The Minister for Tourism, Martin Ferguson AM MP, says domestic tourism is moving in the right direction, a positive result given the natural disasters and strong Australian dollar.
“While domestic travel is still below the levels we saw before the global financial crisis, domestic overnight trip numbers are at their highest since 2008,” Minister Ferguson said.
“Through Tourism 2020, the updated National Long-Term Tourism Strategy, we want to improve on these results by lifting innovation, quality and productivity. It sets the direction for tangible benefits from growing demand from Asia, further developing our digital capability, maximising labour and skills opportunities, and more.
“Surging business travel, especially in Queensland, is opening up opportunities that many service providers may have thought were beyond them. We are seeing some good returns for businesses that can adapt to new trends.”
Nationally, overnight business travel increased during the year ending September 2011 and the September quarter 2011, with trip numbers increasing nine per cent and 14 per cent respectively.
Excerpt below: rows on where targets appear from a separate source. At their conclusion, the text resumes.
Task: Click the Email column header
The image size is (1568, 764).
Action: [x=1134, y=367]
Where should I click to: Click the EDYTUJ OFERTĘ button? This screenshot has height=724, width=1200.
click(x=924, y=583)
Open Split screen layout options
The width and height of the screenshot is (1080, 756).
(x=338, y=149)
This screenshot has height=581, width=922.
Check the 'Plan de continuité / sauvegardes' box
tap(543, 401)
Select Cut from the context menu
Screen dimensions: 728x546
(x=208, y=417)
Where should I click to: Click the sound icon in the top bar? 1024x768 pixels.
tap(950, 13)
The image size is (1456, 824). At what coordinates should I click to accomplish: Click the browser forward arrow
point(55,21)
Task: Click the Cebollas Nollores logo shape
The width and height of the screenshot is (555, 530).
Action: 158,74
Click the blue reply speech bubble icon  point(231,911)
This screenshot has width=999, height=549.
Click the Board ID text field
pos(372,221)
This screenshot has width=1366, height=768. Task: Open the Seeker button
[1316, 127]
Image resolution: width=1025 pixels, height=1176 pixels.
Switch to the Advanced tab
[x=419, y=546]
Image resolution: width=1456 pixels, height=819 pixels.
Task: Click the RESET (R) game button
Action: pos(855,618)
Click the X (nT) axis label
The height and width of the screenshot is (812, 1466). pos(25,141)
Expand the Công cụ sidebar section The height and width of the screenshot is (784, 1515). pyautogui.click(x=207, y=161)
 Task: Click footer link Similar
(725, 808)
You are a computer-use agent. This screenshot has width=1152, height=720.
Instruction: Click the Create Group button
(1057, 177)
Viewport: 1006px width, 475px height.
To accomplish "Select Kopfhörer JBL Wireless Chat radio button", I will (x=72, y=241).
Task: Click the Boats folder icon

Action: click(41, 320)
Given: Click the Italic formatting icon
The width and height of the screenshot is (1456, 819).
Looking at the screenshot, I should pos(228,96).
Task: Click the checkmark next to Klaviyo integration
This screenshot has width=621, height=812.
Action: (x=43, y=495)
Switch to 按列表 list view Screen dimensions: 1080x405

Growth in travel to visit friends and relatives also returned solid figures with overnight trips for this purpose up five per cent for both periods.
For the year to September, overnight trips rose in Western Australia (up 11 per cent), Victoria and South Australia (up six per cent), Queensland (up five per cent), Tasmania (up four per cent) and New South Wales (up three per cent) while overnight trip numbers for the Northern Territory and the ACT were down 12 and 13 per cent respectively.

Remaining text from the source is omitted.